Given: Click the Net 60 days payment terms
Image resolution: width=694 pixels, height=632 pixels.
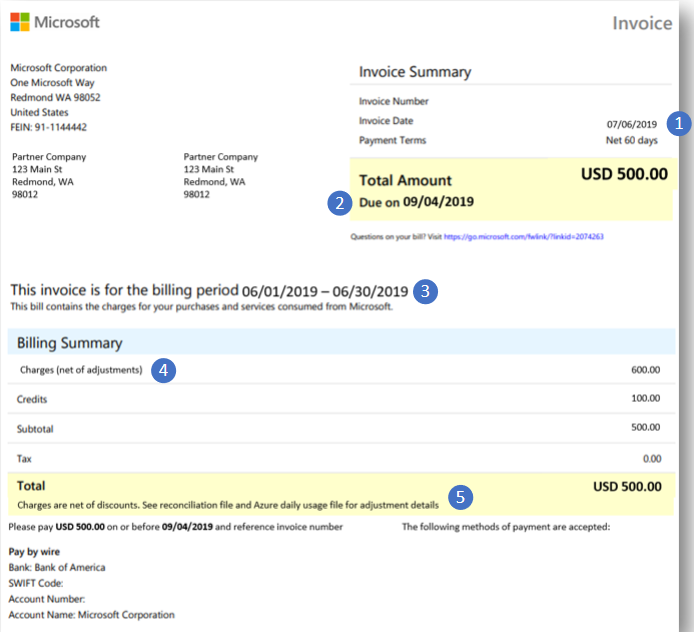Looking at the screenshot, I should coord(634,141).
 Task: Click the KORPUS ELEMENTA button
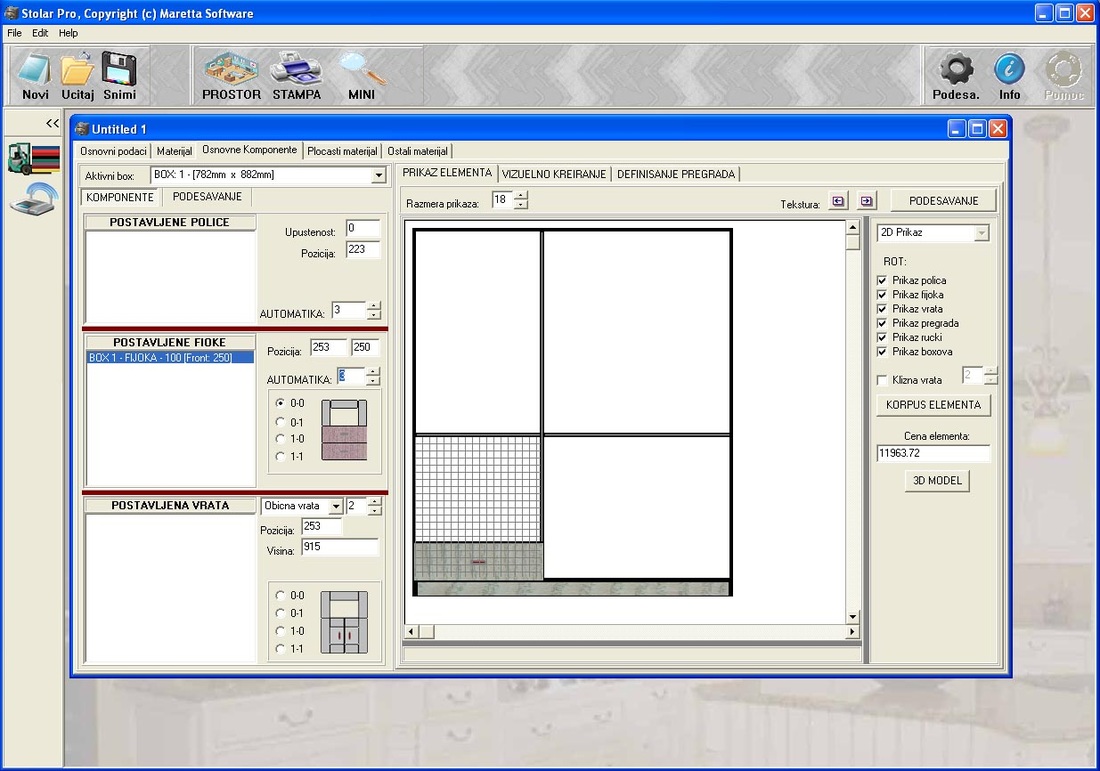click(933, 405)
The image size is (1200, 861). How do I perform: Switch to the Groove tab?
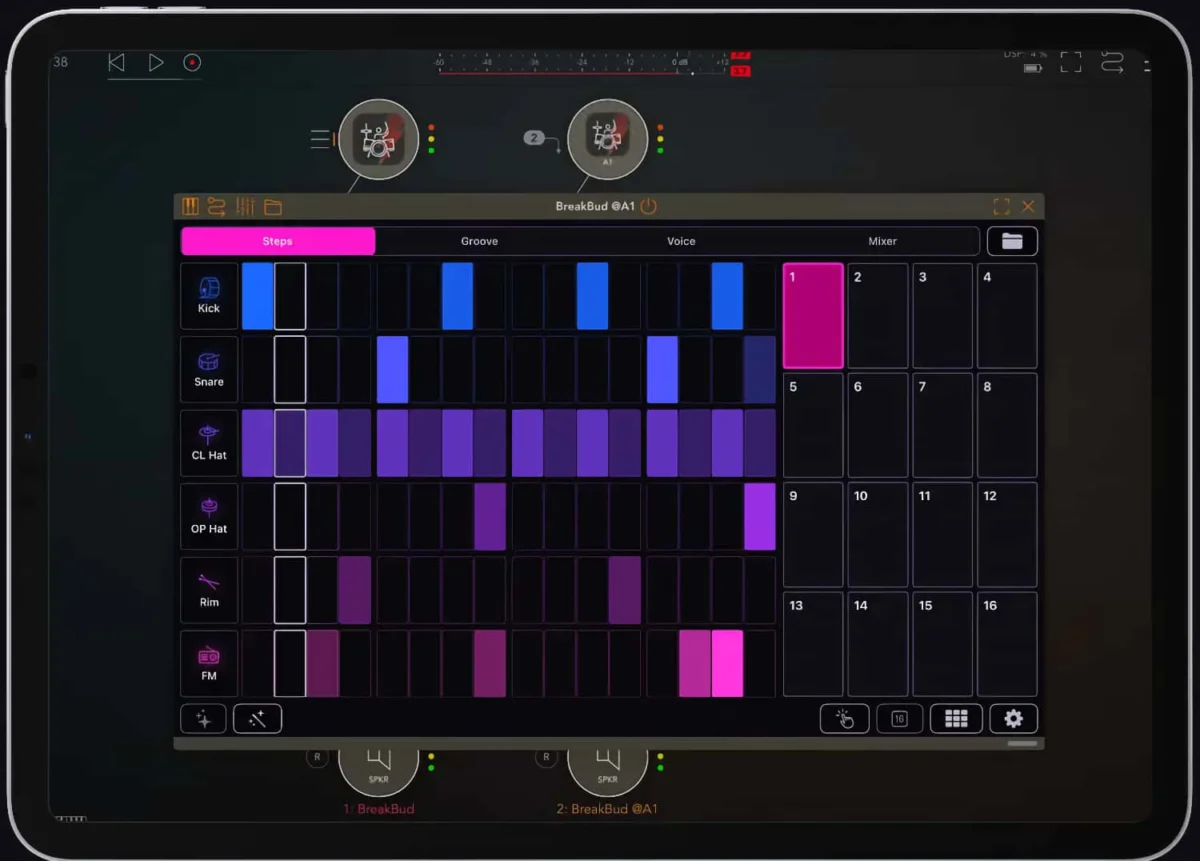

•••••

- **What to do**
Would you please write out the entries in full, exactly as they read, but without pictures?

- **Solution for this problem**
Given: Click the Net 60 days payment terms
Image resolution: width=694 pixels, height=632 pixels.
Looking at the screenshot, I should coord(634,141).
 Task: Click the KORPUS ELEMENTA button
click(933, 405)
The image size is (1200, 861). How do I perform: Switch to the Groove tab?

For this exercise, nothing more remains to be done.